-- EXTRACTED MATERIAL --
□ □ □ □ □ □ □

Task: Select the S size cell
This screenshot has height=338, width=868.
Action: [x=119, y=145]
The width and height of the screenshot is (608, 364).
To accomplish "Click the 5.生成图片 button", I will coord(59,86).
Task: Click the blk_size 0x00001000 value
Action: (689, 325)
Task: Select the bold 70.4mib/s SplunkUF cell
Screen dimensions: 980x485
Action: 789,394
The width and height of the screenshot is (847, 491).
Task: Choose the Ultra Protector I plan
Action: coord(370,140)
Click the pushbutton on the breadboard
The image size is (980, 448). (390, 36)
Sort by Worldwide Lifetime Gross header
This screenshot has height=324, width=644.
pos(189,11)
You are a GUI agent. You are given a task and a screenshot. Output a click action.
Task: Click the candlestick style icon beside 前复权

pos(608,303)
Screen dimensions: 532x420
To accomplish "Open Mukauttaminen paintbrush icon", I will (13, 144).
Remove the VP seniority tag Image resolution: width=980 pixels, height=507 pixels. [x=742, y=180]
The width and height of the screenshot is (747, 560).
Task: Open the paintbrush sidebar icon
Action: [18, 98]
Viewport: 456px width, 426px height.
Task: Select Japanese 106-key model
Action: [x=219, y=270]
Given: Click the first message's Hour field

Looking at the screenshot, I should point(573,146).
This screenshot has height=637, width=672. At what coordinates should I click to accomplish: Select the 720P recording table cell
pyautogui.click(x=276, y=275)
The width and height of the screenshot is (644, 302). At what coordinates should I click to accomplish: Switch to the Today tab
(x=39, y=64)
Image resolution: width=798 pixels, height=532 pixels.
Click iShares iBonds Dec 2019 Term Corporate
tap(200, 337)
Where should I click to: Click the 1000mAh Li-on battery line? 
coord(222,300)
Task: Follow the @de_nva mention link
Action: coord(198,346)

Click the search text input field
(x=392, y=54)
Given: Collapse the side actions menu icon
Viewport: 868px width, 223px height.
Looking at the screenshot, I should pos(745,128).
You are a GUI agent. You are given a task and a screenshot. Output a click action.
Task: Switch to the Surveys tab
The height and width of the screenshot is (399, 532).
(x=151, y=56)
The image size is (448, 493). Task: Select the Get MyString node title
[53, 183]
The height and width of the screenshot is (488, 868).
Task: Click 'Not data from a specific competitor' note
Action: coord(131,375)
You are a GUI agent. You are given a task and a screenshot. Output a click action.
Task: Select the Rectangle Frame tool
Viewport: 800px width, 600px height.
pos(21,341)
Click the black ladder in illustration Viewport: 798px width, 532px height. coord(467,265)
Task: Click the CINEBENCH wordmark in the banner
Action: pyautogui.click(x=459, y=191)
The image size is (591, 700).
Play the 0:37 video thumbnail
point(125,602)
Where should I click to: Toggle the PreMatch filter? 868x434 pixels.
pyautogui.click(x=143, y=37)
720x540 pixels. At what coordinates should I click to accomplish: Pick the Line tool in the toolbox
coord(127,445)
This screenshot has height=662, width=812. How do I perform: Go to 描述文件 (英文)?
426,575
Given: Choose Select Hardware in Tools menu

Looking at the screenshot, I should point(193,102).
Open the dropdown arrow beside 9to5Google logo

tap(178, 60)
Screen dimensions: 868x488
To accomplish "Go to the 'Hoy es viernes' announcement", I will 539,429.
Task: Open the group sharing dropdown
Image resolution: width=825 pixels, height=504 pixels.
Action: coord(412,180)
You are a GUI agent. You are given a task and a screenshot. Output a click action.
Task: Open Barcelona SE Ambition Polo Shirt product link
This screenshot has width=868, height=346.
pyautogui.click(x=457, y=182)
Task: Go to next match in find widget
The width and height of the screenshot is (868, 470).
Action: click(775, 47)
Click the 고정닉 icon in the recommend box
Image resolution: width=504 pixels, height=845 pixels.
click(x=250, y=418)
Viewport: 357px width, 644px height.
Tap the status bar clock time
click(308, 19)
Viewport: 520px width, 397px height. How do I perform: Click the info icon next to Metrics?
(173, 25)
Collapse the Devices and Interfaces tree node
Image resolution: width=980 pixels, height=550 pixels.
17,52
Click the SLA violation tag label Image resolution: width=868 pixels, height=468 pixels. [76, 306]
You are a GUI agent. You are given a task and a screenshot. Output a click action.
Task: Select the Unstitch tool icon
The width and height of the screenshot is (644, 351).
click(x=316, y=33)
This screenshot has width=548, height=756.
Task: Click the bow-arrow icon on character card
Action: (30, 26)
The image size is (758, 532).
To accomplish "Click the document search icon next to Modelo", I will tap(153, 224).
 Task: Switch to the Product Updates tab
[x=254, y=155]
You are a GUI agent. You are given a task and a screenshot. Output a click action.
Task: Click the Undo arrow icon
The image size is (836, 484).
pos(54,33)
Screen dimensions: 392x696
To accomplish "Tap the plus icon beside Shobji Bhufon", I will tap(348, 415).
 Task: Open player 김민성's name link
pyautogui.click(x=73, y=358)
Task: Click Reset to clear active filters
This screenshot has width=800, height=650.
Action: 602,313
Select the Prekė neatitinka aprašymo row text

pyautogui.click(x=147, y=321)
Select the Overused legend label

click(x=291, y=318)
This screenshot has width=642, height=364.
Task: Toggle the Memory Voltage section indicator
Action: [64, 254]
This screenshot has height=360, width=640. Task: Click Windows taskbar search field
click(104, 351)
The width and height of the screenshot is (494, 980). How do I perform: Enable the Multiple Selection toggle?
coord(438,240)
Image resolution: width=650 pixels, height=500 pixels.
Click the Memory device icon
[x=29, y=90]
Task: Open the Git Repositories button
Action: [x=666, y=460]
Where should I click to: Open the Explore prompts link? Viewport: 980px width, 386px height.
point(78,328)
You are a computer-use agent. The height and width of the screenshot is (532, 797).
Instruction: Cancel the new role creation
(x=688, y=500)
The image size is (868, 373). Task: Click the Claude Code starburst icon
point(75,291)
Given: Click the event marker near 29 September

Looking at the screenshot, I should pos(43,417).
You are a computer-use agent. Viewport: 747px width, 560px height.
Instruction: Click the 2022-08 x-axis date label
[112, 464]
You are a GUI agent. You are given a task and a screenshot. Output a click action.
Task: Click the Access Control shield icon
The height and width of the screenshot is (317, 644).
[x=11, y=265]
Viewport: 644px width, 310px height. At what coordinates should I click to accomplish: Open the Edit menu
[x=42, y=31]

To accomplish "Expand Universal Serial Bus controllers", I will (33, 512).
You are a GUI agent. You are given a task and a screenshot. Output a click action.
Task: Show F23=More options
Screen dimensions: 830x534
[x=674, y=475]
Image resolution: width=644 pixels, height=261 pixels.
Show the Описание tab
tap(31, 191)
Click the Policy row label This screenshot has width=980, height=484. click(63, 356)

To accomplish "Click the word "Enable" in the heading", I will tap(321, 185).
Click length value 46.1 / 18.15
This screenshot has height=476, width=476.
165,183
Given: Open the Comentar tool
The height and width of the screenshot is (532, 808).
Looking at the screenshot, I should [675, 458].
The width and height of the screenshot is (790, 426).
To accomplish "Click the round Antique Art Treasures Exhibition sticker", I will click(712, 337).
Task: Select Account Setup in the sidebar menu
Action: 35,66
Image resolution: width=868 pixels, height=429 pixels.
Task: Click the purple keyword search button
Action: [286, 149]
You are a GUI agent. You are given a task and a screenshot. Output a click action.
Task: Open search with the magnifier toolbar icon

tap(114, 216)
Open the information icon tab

□ □ □ □ □ □ □

-- TRY IT --
In full and without alteration, reproduce the records above.

-- COMPLETED EXERCISE --
Task: Select the S size cell
This screenshot has height=338, width=868.
Action: [x=119, y=145]
The width and height of the screenshot is (608, 364).
To accomplish "Click the 5.生成图片 button", I will coord(59,86).
Task: Click the blk_size 0x00001000 value
Action: (689, 325)
Task: Select the bold 70.4mib/s SplunkUF cell
Screen dimensions: 980x485
Action: 789,394
The width and height of the screenshot is (847, 491).
Task: Choose the Ultra Protector I plan
Action: coord(370,140)
Click the pushbutton on the breadboard
The image size is (980, 448). (390, 36)
Sort by Worldwide Lifetime Gross header
This screenshot has height=324, width=644.
pos(189,11)
You are a GUI agent. You are given a task and a screenshot. Output a click action.
Task: Click the candlestick style icon beside 前复权

pos(608,303)
Screen dimensions: 532x420
To accomplish "Open Mukauttaminen paintbrush icon", I will (13, 144).
Remove the VP seniority tag Image resolution: width=980 pixels, height=507 pixels. [x=742, y=180]
The width and height of the screenshot is (747, 560).
Task: Open the paintbrush sidebar icon
Action: [18, 98]
Viewport: 456px width, 426px height.
Task: Select Japanese 106-key model
Action: [x=219, y=270]
Given: Click the first message's Hour field

Looking at the screenshot, I should point(573,146).
This screenshot has height=637, width=672. At what coordinates should I click to accomplish: Select the 720P recording table cell
pyautogui.click(x=276, y=275)
The width and height of the screenshot is (644, 302). At what coordinates should I click to accomplish: Switch to the Today tab
(x=39, y=64)
Image resolution: width=798 pixels, height=532 pixels.
Click iShares iBonds Dec 2019 Term Corporate
tap(200, 337)
Where should I click to: Click the 1000mAh Li-on battery line? 
coord(222,300)
Task: Follow the @de_nva mention link
Action: coord(198,346)

Click the search text input field
(x=392, y=54)
Given: Collapse the side actions menu icon
Viewport: 868px width, 223px height.
Looking at the screenshot, I should pos(745,128).
You are a GUI agent. You are given a task and a screenshot. Output a click action.
Task: Switch to the Surveys tab
The height and width of the screenshot is (399, 532).
(x=151, y=56)
The image size is (448, 493). Task: Select the Get MyString node title
[53, 183]
The height and width of the screenshot is (488, 868).
Task: Click 'Not data from a specific competitor' note
Action: coord(131,375)
You are a GUI agent. You are given a task and a screenshot. Output a click action.
Task: Select the Rectangle Frame tool
Viewport: 800px width, 600px height.
pos(21,341)
Click the black ladder in illustration Viewport: 798px width, 532px height. coord(467,265)
Task: Click the CINEBENCH wordmark in the banner
Action: pyautogui.click(x=459, y=191)
The image size is (591, 700).
Play the 0:37 video thumbnail
point(125,602)
Where should I click to: Toggle the PreMatch filter? 868x434 pixels.
pyautogui.click(x=143, y=37)
720x540 pixels. At what coordinates should I click to accomplish: Pick the Line tool in the toolbox
coord(127,445)
This screenshot has height=662, width=812. How do I perform: Go to 描述文件 (英文)?
426,575
Given: Choose Select Hardware in Tools menu

Looking at the screenshot, I should point(193,102).
Open the dropdown arrow beside 9to5Google logo

tap(178, 60)
Screen dimensions: 868x488
To accomplish "Go to the 'Hoy es viernes' announcement", I will 539,429.
Task: Open the group sharing dropdown
Image resolution: width=825 pixels, height=504 pixels.
Action: coord(412,180)
You are a GUI agent. You are given a task and a screenshot. Output a click action.
Task: Open Barcelona SE Ambition Polo Shirt product link
This screenshot has width=868, height=346.
pyautogui.click(x=457, y=182)
Task: Go to next match in find widget
The width and height of the screenshot is (868, 470).
Action: click(775, 47)
Click the 고정닉 icon in the recommend box
Image resolution: width=504 pixels, height=845 pixels.
click(x=250, y=418)
Viewport: 357px width, 644px height.
Tap the status bar clock time
click(308, 19)
Viewport: 520px width, 397px height. How do I perform: Click the info icon next to Metrics?
(173, 25)
Collapse the Devices and Interfaces tree node
Image resolution: width=980 pixels, height=550 pixels.
17,52
Click the SLA violation tag label Image resolution: width=868 pixels, height=468 pixels. [76, 306]
You are a GUI agent. You are given a task and a screenshot. Output a click action.
Task: Select the Unstitch tool icon
The width and height of the screenshot is (644, 351).
click(x=316, y=33)
This screenshot has width=548, height=756.
Task: Click the bow-arrow icon on character card
Action: (30, 26)
The image size is (758, 532).
To accomplish "Click the document search icon next to Modelo", I will tap(153, 224).
 Task: Switch to the Product Updates tab
[x=254, y=155]
You are a GUI agent. You are given a task and a screenshot. Output a click action.
Task: Click the Undo arrow icon
The image size is (836, 484).
pos(54,33)
Screen dimensions: 392x696
To accomplish "Tap the plus icon beside Shobji Bhufon", I will tap(348, 415).
 Task: Open player 김민성's name link
pyautogui.click(x=73, y=358)
Task: Click Reset to clear active filters
This screenshot has width=800, height=650.
Action: 602,313
Select the Prekė neatitinka aprašymo row text

pyautogui.click(x=147, y=321)
Select the Overused legend label

click(x=291, y=318)
This screenshot has width=642, height=364.
Task: Toggle the Memory Voltage section indicator
Action: [64, 254]
This screenshot has height=360, width=640. Task: Click Windows taskbar search field
click(104, 351)
The width and height of the screenshot is (494, 980). How do I perform: Enable the Multiple Selection toggle?
coord(438,240)
Image resolution: width=650 pixels, height=500 pixels.
Click the Memory device icon
[x=29, y=90]
Task: Open the Git Repositories button
Action: [x=666, y=460]
Where should I click to: Open the Explore prompts link? Viewport: 980px width, 386px height.
point(78,328)
You are a computer-use agent. The height and width of the screenshot is (532, 797).
Instruction: Cancel the new role creation
(x=688, y=500)
The image size is (868, 373). Task: Click the Claude Code starburst icon
point(75,291)
Given: Click the event marker near 29 September

Looking at the screenshot, I should pos(43,417).
You are a computer-use agent. Viewport: 747px width, 560px height.
Instruction: Click the 2022-08 x-axis date label
[112, 464]
You are a GUI agent. You are given a task and a screenshot. Output a click action.
Task: Click the Access Control shield icon
The height and width of the screenshot is (317, 644).
[x=11, y=265]
Viewport: 644px width, 310px height. At what coordinates should I click to accomplish: Open the Edit menu
[x=42, y=31]

To accomplish "Expand Universal Serial Bus controllers", I will (33, 512).
You are a GUI agent. You are given a task and a screenshot. Output a click action.
Task: Show F23=More options
Screen dimensions: 830x534
[x=674, y=475]
Image resolution: width=644 pixels, height=261 pixels.
Show the Описание tab
tap(31, 191)
Click the Policy row label This screenshot has width=980, height=484. click(63, 356)

To accomplish "Click the word "Enable" in the heading", I will tap(321, 185).
Click length value 46.1 / 18.15
This screenshot has height=476, width=476.
165,183
Given: Open the Comentar tool
The height and width of the screenshot is (532, 808).
Looking at the screenshot, I should [675, 458].
The width and height of the screenshot is (790, 426).
To accomplish "Click the round Antique Art Treasures Exhibition sticker", I will click(712, 337).
Task: Select Account Setup in the sidebar menu
Action: 35,66
Image resolution: width=868 pixels, height=429 pixels.
Task: Click the purple keyword search button
Action: [286, 149]
You are a GUI agent. You are given a task and a screenshot. Output a click action.
Task: Open search with the magnifier toolbar icon

tap(114, 216)
Open the information icon tab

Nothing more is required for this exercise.